If we use random‐effects analyses, we will present the results as the average treatment effect with its 95% confidence interval, and the estimates of T² and I².

Subgroup analysis and investigation of heterogeneity

If we identify substantial heterogeneity, we will investigate it using subgroup analyses and sensitivity analyses. We will consider whether an overall summary is meaningful, and if it is, use random‐effects analysis to produce it.

We plan to perform the following subgroup analyses where data permit.

  1. Occiput posterior versus occiput transverse position. 

  2. Nulliparous versus multiparous.

  3. Epidural versus no epidural in labour.

  4. Digital (fingers) versus whole hand rotation.

  5. Term versus preterm.

  6. Full dilatation versus less than full dilatation.

We will assess the following outcomes in subgroup analysis.

  1. Maternal mortality.

  2. Perinatal mortality (stillbirth and neonatal deaths).

  3. Severe neurodevelopmental disability in infants (assessed aged at least 12 months of age) defined as any one or combination of the following: non‐ambulant cerebral palsy, severe developmental delay assessed using validated tools, auditory and visual impairment.

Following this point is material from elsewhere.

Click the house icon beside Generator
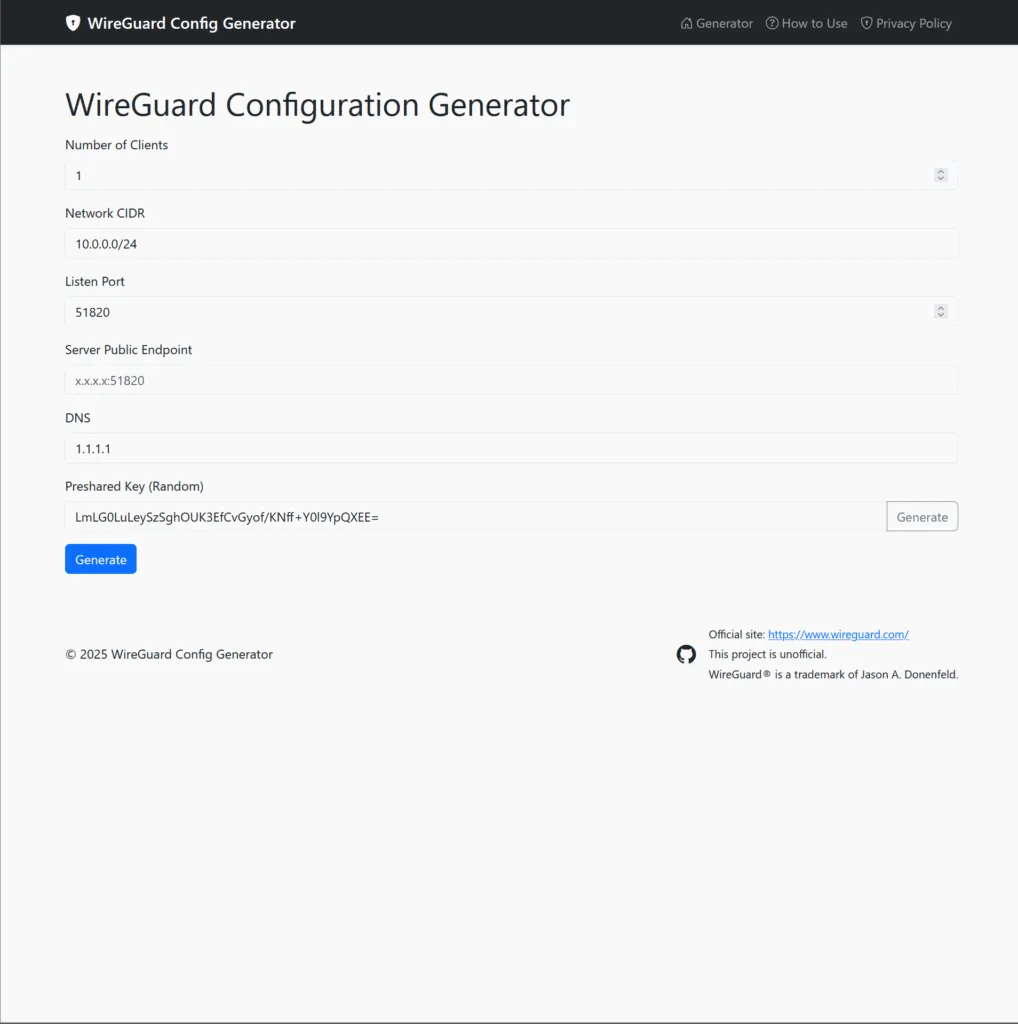Viewport: 1018px width, 1024px height. pyautogui.click(x=686, y=24)
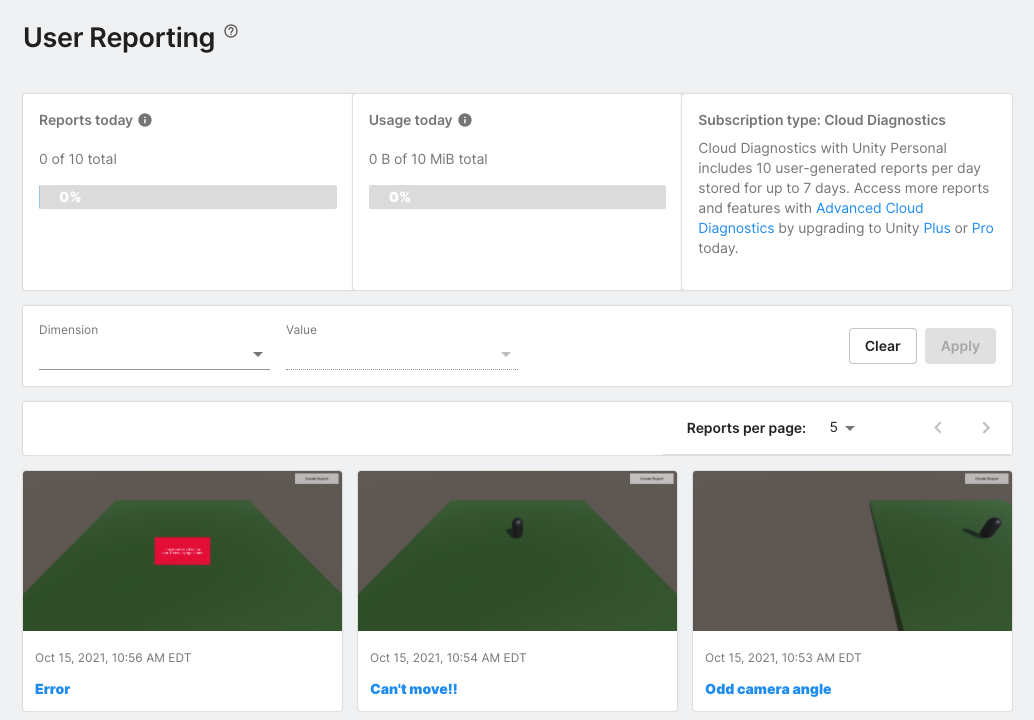Click the Can't move!! screenshot thumbnail

pyautogui.click(x=517, y=551)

  4. Operative delivery (forceps or vacuum or caesarean delivery).

  5. Caesarean section.

For fixed‐effect inverse variance meta‐analyses we will assess differences between subgroups by interaction tests. For random‐effects and fixed‐effect meta‐analyses using methods other than inverse variance, we will assess differences between subgroups by inspection of the subgroups’ confidence intervals; non‐overlapping confidence intervals indicate a statistically significant difference in treatment effect between the subgroups.

Sensitivity analysis

If sufficient data are available, we plan to explore methodological heterogeneity through the use of sensitivity analyses. We plan to perform sensitivity analyses through excluding trials of lower quality, based on a lack of any of the following: allocation concealment, adequate randomisation, blinding of treatment, less than 10% loss to follow‐up. We plan to include outcomes in this sensitivity analysis.